Problem requirements: Rewrite everything from the line containing "How do I perform: Switch" down to the line containing "click(x=39, y=136)", with "license text" replaced by "license agreement" and nothing else changed.

[Items listed in a dataset]

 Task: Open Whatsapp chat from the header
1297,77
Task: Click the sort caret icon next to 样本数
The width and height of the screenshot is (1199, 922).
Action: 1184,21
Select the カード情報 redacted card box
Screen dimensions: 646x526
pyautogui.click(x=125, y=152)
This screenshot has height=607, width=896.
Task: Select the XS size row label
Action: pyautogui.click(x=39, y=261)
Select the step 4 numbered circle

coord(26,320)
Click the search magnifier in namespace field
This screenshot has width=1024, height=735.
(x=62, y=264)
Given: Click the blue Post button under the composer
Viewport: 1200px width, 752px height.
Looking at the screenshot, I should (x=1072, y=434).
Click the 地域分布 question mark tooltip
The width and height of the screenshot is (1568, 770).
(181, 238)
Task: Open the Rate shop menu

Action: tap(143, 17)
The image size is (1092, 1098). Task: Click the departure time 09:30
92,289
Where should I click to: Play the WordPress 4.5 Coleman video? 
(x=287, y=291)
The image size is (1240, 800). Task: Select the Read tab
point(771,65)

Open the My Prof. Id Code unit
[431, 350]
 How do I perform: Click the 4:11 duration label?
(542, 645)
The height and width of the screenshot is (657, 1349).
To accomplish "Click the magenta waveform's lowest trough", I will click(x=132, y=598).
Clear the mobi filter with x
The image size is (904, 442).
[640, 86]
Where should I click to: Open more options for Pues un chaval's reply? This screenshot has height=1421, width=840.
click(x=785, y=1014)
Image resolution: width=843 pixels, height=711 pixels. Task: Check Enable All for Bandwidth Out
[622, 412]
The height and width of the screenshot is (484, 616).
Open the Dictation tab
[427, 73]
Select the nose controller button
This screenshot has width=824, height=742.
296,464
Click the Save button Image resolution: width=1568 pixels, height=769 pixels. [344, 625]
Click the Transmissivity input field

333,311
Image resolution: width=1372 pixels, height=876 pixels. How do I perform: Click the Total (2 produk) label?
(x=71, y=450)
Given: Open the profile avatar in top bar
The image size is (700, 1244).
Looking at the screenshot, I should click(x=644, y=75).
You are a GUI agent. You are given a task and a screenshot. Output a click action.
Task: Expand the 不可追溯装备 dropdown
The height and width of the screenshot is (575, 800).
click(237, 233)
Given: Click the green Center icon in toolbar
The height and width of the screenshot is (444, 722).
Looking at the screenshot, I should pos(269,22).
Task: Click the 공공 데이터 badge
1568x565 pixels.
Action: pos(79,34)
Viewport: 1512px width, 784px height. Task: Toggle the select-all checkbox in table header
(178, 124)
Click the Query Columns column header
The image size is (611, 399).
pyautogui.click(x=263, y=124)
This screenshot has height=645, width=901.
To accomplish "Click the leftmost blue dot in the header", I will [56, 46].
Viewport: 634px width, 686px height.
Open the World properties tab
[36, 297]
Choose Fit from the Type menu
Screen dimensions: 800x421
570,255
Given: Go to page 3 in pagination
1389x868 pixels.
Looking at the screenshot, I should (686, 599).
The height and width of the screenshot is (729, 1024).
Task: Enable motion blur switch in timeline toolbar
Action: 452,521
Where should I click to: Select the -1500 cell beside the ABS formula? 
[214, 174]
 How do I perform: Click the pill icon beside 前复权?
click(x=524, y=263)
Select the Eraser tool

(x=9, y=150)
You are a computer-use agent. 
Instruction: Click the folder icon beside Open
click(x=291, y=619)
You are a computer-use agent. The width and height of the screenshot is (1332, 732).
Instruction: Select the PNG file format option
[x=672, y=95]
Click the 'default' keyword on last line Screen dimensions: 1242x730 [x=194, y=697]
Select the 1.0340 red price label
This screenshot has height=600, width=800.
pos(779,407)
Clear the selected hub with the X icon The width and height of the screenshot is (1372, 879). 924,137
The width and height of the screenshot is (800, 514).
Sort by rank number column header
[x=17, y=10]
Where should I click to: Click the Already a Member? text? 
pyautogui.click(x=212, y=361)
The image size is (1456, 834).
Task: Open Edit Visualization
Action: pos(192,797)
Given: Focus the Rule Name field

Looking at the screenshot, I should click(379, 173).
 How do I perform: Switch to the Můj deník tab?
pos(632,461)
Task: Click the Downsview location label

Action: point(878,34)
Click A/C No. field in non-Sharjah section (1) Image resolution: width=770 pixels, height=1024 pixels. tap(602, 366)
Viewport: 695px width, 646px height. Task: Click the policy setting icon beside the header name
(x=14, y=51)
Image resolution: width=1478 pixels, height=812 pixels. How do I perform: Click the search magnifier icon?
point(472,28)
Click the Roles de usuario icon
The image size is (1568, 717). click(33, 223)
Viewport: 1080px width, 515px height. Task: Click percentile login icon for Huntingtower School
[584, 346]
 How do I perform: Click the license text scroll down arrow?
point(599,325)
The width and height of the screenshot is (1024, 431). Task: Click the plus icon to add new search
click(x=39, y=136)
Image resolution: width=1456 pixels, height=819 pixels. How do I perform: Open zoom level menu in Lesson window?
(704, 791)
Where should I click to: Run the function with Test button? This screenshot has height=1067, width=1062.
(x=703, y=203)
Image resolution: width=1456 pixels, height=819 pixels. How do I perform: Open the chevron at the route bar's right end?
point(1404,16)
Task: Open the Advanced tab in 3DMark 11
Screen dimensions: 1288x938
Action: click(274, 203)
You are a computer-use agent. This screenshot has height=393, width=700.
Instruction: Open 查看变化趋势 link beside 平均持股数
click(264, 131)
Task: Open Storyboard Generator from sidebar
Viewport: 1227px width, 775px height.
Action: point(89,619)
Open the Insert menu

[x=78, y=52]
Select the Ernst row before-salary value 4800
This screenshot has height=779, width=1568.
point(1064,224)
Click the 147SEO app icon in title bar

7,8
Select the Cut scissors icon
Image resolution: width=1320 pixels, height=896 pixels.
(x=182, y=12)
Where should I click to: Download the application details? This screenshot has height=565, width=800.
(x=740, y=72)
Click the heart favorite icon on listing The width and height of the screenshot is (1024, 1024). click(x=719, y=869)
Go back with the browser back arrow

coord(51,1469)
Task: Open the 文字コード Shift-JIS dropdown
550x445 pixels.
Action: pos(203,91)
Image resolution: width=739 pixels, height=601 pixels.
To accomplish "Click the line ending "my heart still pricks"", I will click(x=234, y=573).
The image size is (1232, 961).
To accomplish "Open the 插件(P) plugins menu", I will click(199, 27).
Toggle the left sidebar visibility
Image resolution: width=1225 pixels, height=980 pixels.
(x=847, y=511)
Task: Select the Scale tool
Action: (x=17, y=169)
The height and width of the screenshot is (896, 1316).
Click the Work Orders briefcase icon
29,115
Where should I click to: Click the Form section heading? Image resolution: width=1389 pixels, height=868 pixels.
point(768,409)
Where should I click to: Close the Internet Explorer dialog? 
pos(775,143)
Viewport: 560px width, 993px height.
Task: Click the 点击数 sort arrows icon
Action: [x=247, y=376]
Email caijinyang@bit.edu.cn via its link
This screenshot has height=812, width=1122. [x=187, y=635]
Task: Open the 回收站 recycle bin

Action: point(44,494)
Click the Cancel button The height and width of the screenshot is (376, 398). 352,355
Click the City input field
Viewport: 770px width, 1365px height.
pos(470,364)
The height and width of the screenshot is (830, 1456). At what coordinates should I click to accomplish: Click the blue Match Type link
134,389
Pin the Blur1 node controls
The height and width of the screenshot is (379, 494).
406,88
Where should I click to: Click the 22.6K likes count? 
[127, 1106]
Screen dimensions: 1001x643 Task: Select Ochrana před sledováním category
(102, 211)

Result of the task:
 How do I perform: Switch to the Můj deník tab?
pos(632,461)
Task: Click the Downsview location label

Action: point(878,34)
Click A/C No. field in non-Sharjah section (1) Image resolution: width=770 pixels, height=1024 pixels. tap(602, 366)
Viewport: 695px width, 646px height. Task: Click the policy setting icon beside the header name
(x=14, y=51)
Image resolution: width=1478 pixels, height=812 pixels. How do I perform: Click the search magnifier icon?
point(472,28)
Click the Roles de usuario icon
The image size is (1568, 717). click(33, 223)
Viewport: 1080px width, 515px height. Task: Click percentile login icon for Huntingtower School
[584, 346]
 How do I perform: Click the license agreement scroll down arrow?
point(599,325)
The width and height of the screenshot is (1024, 431). Task: Click the plus icon to add new search
click(x=39, y=136)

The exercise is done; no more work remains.